Значит, когда нам показывается какое-то понимание своей конечности или смерти, то перед нами лицо, то есть мы сами. Мы воссоединяемся с собой. В античности такое воссоединение считалось архетипической формой мысли, которая, кстати, гораздо позже проскальзывает и в поэзии. В частности, у Гумилева есть такая строфа:

О, как божественно соединенье

Извечно созданного друг для друга!..

Вот нечто извечно создано друг для друга и воссоединяется после разъединения. Но я ведь упомянул еще один символ, а именно человек-символ. Значит, когда мы имеем такое воссоединение и перед лицом чего-то видим себя (лицо перед лицом), то это и есть человек в полноте своего существа – полный человек, все свои части имеющий при себе. Поэтому в философии человек и назывался человеком-символом. А что такое символ в этимологическом смысле? Он как раз для нас важнее других ученых значений. Известно: символ – это разломанная на две половинки дощечка. Скажем, мы разломали дощечку, я дал вам одну часть, а вторая осталась у меня. Это символ. В каком смысле? А в том, что если вы мне покажете свою часть дощечки, допустим, через двадцать лет, а я вам свою, то их можно будет сложить. По разлому. Родные – воссоединились!
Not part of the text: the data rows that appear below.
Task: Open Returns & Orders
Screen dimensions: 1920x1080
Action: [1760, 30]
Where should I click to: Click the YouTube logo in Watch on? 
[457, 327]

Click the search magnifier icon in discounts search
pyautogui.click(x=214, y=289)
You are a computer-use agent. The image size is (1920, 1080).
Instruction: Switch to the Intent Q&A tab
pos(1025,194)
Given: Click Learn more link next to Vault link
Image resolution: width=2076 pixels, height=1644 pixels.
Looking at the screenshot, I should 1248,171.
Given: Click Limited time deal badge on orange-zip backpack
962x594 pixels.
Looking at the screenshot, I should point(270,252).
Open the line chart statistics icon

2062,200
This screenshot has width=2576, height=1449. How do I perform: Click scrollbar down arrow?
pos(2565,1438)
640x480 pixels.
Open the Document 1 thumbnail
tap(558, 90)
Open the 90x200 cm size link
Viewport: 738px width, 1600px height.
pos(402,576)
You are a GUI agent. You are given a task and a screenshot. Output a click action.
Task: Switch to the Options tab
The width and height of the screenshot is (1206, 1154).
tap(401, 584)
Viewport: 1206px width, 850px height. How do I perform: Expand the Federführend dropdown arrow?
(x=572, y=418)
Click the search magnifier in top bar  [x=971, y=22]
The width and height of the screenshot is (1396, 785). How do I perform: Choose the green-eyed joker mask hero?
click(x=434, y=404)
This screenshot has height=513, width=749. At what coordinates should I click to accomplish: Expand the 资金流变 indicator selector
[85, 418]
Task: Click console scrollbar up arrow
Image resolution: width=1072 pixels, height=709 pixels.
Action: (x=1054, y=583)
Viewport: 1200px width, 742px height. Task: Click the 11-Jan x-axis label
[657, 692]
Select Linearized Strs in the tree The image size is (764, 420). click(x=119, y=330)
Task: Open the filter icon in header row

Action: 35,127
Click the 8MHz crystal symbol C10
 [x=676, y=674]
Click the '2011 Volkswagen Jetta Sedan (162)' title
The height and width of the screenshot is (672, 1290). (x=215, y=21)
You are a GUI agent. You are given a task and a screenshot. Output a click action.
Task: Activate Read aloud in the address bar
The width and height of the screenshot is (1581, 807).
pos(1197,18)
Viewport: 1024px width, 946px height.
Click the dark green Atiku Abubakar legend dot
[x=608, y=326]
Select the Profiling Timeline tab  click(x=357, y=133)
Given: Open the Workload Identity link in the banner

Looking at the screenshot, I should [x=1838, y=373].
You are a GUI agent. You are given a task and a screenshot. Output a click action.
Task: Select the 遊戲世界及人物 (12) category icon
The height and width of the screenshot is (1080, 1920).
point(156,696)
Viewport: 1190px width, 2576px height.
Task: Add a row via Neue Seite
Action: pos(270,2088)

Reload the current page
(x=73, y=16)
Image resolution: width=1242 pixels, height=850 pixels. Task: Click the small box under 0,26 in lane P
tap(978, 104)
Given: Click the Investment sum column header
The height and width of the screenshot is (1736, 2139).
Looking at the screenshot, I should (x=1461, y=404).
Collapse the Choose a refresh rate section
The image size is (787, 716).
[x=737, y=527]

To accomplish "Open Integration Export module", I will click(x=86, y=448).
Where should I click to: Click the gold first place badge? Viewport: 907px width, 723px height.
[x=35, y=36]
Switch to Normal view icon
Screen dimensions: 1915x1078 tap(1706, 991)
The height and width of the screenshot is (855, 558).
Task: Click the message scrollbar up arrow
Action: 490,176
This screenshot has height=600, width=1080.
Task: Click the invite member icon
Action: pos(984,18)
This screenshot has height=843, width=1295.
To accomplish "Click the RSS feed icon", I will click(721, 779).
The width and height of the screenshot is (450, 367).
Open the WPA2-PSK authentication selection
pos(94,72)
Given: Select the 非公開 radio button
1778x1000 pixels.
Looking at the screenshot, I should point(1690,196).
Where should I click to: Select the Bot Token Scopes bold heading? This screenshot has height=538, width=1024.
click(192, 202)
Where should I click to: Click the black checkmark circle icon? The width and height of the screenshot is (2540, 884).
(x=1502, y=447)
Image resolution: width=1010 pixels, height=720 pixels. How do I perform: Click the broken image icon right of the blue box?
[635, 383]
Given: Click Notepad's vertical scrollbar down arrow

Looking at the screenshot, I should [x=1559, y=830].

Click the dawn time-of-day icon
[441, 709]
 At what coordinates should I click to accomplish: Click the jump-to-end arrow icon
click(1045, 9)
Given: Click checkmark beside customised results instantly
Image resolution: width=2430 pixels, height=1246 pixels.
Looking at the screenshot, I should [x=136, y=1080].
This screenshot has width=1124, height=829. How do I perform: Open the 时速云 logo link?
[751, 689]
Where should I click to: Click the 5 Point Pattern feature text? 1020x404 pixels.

Вот что такое этимологическое значение слова «символ». Этимология здесь существеннее всех абстрактных и рассудочных значений, которые в это слово вносятся в виде определений его. Так что же такое воссоединение? Что воссоединяется? Нечто наполовину погружено в материальные обстоятельства жизни, а другой половиной погружено в сознание; акт реализованной мысли и есть воссоединение этих двух частей. Человеческий акт в человеке всегда воссоединяет в некой полноте части символа, несмотря на их разнородность. Они родственны и узнают себя так, что акт узнавания есть единственно возможное их соединение. Это и должно называться символом, и в то же время это можно взять в качестве обозначения человеческого состояния. Что бы ни случилось и где бы ни блуждали эти части в мире, они принадлежат друг другу, и что-то происходит, когда они друг к другу прилегают.